Question

The ratio of the density of atoms between the (111) and (110) planes in a simple cubic (sc) lattice is ____. (up to two decimal places)

Hint:

To calculate planar density, it's crucial to correctly visualize the plane within the unit cell, determine its area, and count the effective number of atoms lying on that area. For atoms at vertices, edges, or faces, remember to divide by the number of cells sharing them (e.g., a corner atom on a plane area is shared by 4 cells if the area is a rectangle, or 6 cells if it's a triangle).

Answer 1

Correct Answer: 0.82

Step 1: Understanding the Concept:
The question asks for the ratio of the "density of atoms between" two different crystallographic planes. This is interpreted as the ratio of the planar atomic densities (\(\sigma\)) of these planes. Planar density is the number of atoms per unit area on a given plane.
Step 2: Key Formula or Approach:
The planar density \(\sigma_{hkl}\) is calculated as: \[ \sigma_{hkl} = \frac{\text{Number of atoms centered on the plane within a unit cell}}{\text{Area of the plane within the unit cell}} \] We will calculate this for the (111) and (110) planes of a simple cubic (sc) lattice with lattice constant \(a\). Then we will find the ratio \(\sigma_{111}/\sigma_{110}\).
Step 3: Detailed Explanation:
1. Planar Density of the (110) plane (\(\sigma_{110}\)): - In an sc lattice, the (110) plane cuts the x-axis at \(1a\) and the y-axis at \(1a\), and is parallel to the z-axis. - The area of this plane within the unit cell is a rectangle with side lengths \(a\) and \(a\sqrt{2}\).
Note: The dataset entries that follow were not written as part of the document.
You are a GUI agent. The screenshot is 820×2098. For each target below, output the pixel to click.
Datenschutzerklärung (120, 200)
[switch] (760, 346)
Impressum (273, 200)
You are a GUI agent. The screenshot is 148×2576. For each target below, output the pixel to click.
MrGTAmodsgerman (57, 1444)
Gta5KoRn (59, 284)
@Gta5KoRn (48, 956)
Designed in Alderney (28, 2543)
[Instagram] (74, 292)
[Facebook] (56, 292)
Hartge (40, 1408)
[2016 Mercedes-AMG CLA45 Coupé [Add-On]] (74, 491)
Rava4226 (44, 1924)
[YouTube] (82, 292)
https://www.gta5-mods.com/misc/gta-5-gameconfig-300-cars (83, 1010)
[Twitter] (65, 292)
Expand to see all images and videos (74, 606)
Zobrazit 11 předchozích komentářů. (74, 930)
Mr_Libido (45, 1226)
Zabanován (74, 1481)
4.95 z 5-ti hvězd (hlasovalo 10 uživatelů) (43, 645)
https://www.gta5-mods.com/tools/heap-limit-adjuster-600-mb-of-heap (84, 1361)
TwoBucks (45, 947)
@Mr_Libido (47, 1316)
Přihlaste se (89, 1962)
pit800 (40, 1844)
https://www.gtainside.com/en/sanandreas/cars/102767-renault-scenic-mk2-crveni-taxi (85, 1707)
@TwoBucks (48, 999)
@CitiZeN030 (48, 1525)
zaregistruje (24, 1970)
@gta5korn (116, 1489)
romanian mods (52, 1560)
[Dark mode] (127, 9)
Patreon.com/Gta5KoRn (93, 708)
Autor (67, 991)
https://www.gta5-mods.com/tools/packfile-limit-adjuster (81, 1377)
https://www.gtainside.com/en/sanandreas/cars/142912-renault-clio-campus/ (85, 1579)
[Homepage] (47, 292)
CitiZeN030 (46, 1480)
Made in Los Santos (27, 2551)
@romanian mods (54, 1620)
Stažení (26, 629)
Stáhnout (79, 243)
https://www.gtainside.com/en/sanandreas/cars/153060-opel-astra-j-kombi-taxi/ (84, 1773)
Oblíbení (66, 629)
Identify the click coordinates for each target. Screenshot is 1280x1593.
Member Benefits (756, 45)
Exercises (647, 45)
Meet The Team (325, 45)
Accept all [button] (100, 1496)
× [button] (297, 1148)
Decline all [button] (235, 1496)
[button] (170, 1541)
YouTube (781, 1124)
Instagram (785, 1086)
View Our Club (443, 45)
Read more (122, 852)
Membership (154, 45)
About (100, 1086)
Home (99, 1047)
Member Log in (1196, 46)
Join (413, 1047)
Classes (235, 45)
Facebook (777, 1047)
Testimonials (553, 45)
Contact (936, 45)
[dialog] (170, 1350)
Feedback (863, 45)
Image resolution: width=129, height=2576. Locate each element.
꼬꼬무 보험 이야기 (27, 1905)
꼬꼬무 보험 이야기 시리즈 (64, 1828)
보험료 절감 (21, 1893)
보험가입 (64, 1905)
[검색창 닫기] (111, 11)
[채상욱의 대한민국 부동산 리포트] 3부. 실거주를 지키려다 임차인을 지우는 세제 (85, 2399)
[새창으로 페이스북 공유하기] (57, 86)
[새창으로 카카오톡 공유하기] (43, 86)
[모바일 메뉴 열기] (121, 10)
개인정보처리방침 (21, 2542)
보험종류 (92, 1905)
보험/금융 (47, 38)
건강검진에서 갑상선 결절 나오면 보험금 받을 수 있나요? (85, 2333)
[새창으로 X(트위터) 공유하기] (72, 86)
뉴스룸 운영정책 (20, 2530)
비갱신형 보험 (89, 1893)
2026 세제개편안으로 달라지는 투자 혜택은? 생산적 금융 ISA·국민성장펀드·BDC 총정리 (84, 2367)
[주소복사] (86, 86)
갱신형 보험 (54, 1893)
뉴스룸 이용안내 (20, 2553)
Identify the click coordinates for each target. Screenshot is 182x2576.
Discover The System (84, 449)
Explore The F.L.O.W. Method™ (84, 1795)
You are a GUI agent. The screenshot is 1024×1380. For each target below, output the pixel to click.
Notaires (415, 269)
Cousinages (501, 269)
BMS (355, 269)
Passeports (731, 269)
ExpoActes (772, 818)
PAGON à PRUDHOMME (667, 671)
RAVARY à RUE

So, Area\(_{110} = a \times a\sqrt{2} = a^2\sqrt{2}\). - In an sc lattice, atoms are only at the corners of the unit cube. The (110) plane passes through four corner atoms. Each corner atom on the plane is shared by four adjacent unit cells that share that plane area. - Number of atoms on the plane within the unit cell = \(4 \times \frac{1}{4} = 1\). - Planar density of (110): \(\sigma_{110} = \frac{1}{a^2\sqrt{2}}\). 2. Planar Density of the (111) plane (\(\sigma_{111}\)): - In an sc lattice, the (111) plane cuts the x, y, and z axes at \(1a\). - The area of this plane within the unit cell is an equilateral triangle with vertices at (a,0,0), (0,a,0), and (0,0,a). - The side length of this triangle is the distance between any two of these points, e.g., \(\sqrt{(a-0)^2 + (0-a)^2 + (0-0)^2} = \sqrt{2a^2} = a\sqrt{2}\). - Area of the equilateral triangle Area\(_{111} = \frac{\sqrt{3}}{4}(\text{side})^2 = \frac{\sqrt{3}}{4}(a\sqrt{2})^2 = \frac{\sqrt{3}}{4}(2a^2) = \frac{a^2\sqrt{3}}{2}\). - The plane passes through three corner atoms. Each corner atom on this triangular area is shared by six unit cells that meet at that vertex. - Number of atoms on the plane within the unit cell = \(3 \times \frac{1}{6} = \frac{1}{2}\). - Planar density of (111): \(\sigma_{111} = \frac{1/2}{a^2\sqrt{3}/2} = \frac{1}{a^2\sqrt{3}}\). 3. Ratio \(\sigma_{111} / \sigma_{110}\): \[ \frac{\sigma_{111}}{\sigma_{110}} = \frac{1/(a^2\sqrt{3})}{1/(a^2\sqrt{2})} = \frac{a^2\sqrt{2}}{a^2\sqrt{3}} = \frac{\sqrt{2}}{\sqrt{3}} \] Now, calculate the numerical value: \[ \frac{\sqrt{2}}{\sqrt{3}} \approx \frac{1.4142}{1.7320} \approx 0.8165 \] Step 4: Final Answer:
The ratio of the density of atoms is approximately 0.82.